The New Interface of QuipuSwap
The most noticeable change is the new interface and logo. The old version of QuipuSwap immediately opened the token exchange, whereas the new one has a dashboard with news, exchange statistics, and a list of the most popular trading pairs. You can also switch the day and night themes using the button in the upper right corner.
Buttons for switching to exchange tabs, managing liquidity, and voting for a baker are on the left-hand side of the screen. Below is the More button with a list of useful resources, the price of the QUIPU token, and links to Madfish Solutions social networks.
If the new interface does not seem familiar to you yet, you can enable the old version by pressing the Old Version button in the lower-left corner.
New Exchange Functions at QuipuSwap
The main innovation is token-to-token pools and the exchange within them. Earlier, QuipuSwap could only create pools paired with tez. For example, when exchanging kUSD for PLENTY, the route of kUSD → tez (tez/kUSD pool) → PLENTY (tez/PLENTY pool) was used. Now users can create pools with any Tezos tokens and exchange assets within them.
The advantages of token-to-token pools include:
- it costs less to exchange a token for a token because there is one operation performed rather than two;
- the cost of creating a pool has dropped from approximately 7.7 tez to 0.2 tez;
- projects with multiple tokens will be able to use pools to reward liquidity providers with farming.
The second innovation is the multi-hop swap. The exchange rate on DEX depends on the liquidity of pools and exchanging kUSD for uUSD and then for PLENTY may be more profitable than directly exchanging kUSD for PLENTY.
With multi-hop swap, QuipuSwap finds the most profitable exchange routes so that the user gets as many tokens as possible. This can be useful if the pool does not have enough liquidity for a transaction.
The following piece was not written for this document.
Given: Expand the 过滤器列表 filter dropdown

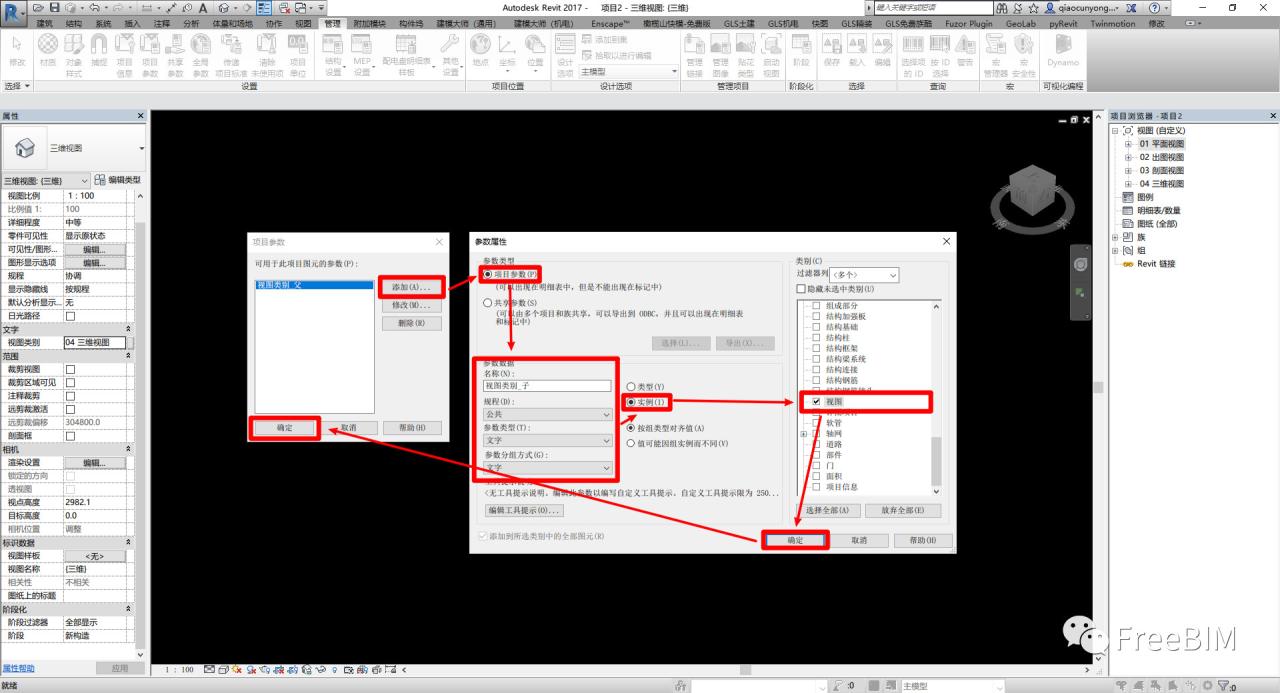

The multi-hop swap works automatically and does not need to be enabled separately. The swap route is displayed on the right side of the interface.
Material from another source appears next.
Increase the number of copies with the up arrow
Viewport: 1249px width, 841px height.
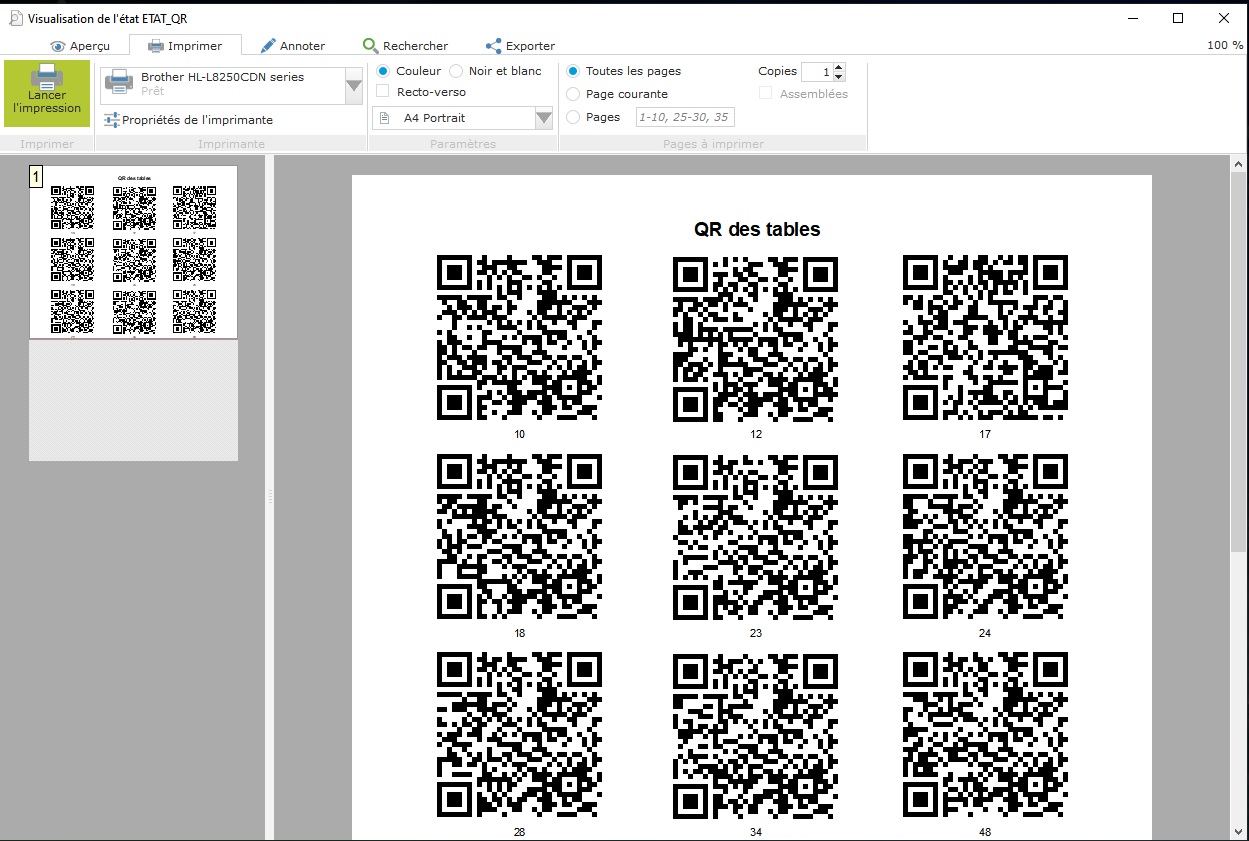[838, 67]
The third new feature is the transaction deadline. This is its self-destruction clock: if it fails to get into the block before a certain time, it will be cancelled and the funds will be returned to the wallet.
The deadline is useful for controlling transaction fees during the heavy load periods on the Tezos network.
The Temple Wallet Update
Temple now supports exchange routing across different DEXs. Once you select the tokens, the wallet will check the pools of decentralized exchanges on Tezos and build the most profitable route.
For example, when exchanging tez for QUIPU, it may turn out that it is most profitable not to use the tez/QUIPU pool, but to exchange tez for kUSD on QuipuSwap, then kUSD for PLENTY on Plenty, and finally, PLENTY for QUIPU on Plenty.
The exchange route is shown at the bottom of the screen. The icon at the top is the DEX logo, the two icons at the bottom are for the pool. Temple adds at most three pools to the route to avoid slippage issues.
You have to pay a 0.5% transaction fee per swap for routing. At the time of publication, Temple is using QuipuSwap and Plenty pools, as well as Liquidity Baking pool (tez/tzBTC) and Youves Flat Curve Function Market Maker (wUSDC/uUSD and other asset pairs with the same value).